Directions -
Arrange these lines as a Markdown table with columns n and Line, skipping blank lines and leaving out the pictures. Begin at the line that has "Click the blue A font shortcut swatch" and stop after the line that has "coord(454,699)".

Entries -
---------------
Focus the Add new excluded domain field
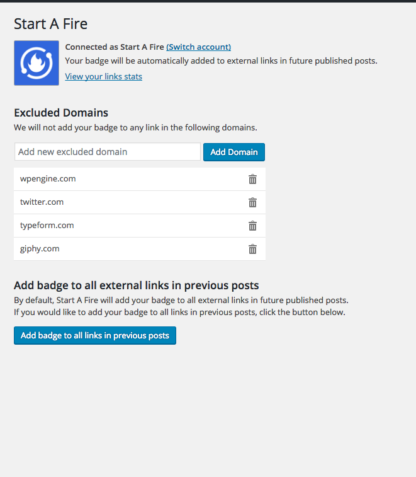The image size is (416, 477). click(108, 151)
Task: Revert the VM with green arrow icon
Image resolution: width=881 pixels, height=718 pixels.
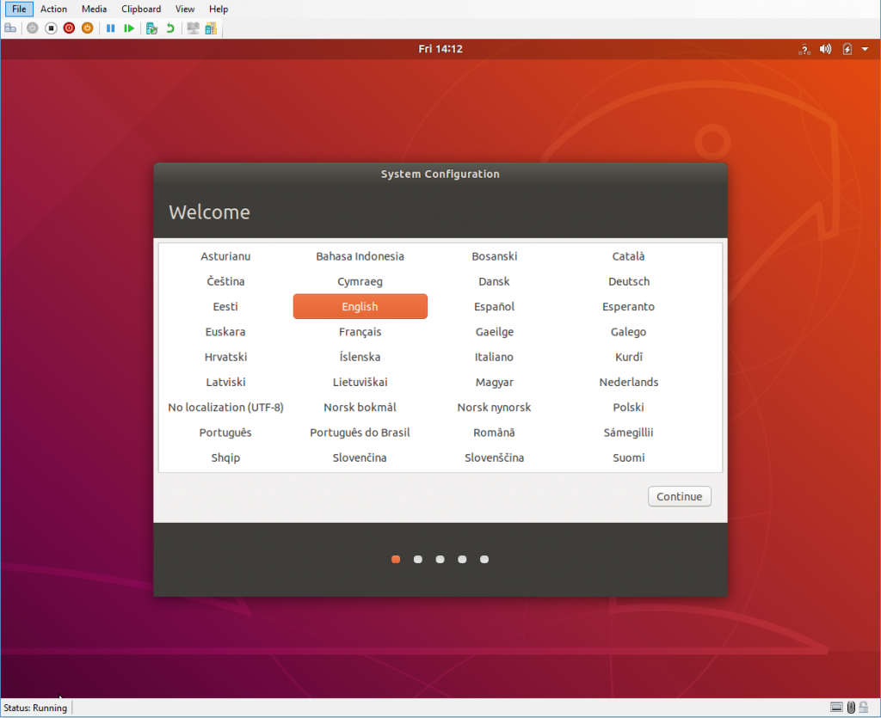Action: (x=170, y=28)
---------------
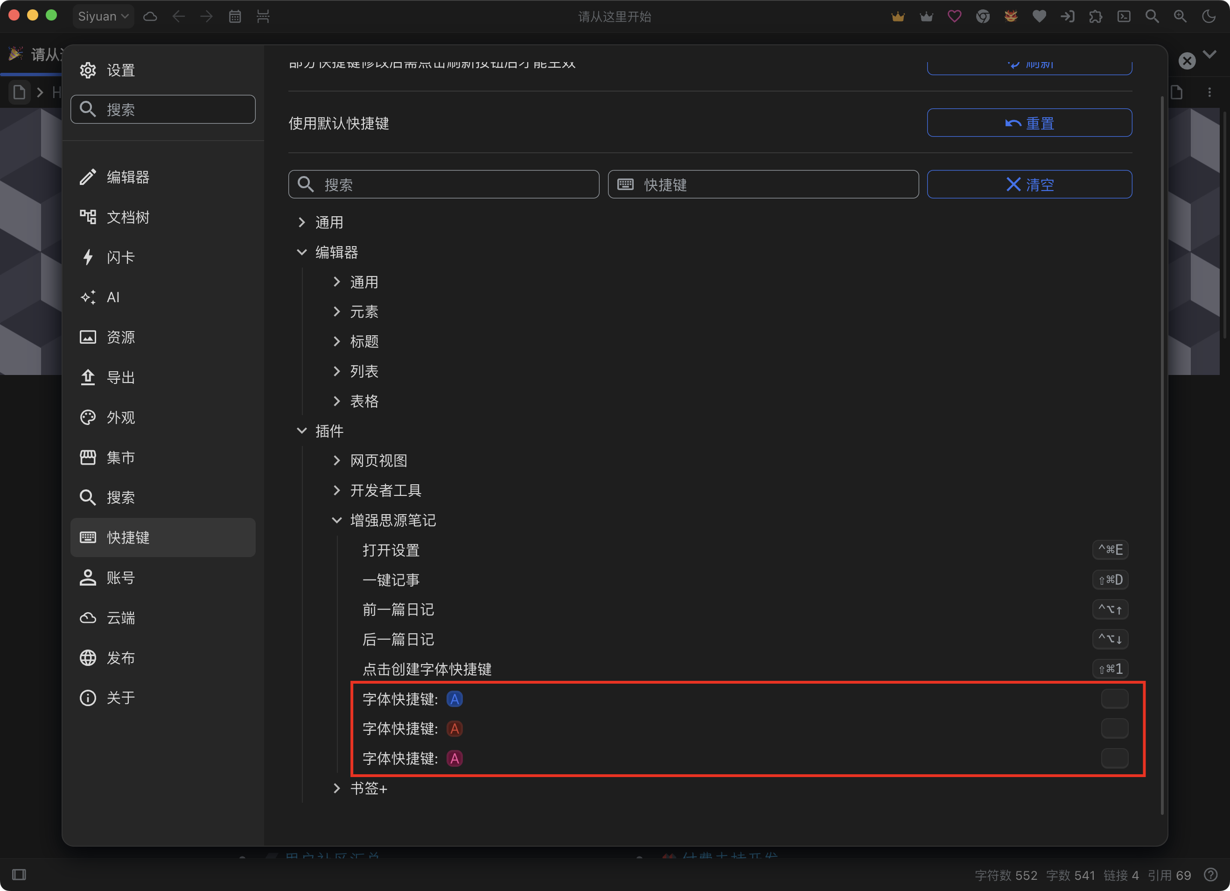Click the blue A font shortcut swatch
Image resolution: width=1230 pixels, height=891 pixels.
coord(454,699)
---------------
In response -
| n | Line |
|---|---|
| 1 | Click the blue A font shortcut swatch |
| 2 | Image resolution: width=1230 pixels, height=891 pixels. |
| 3 | coord(454,699) |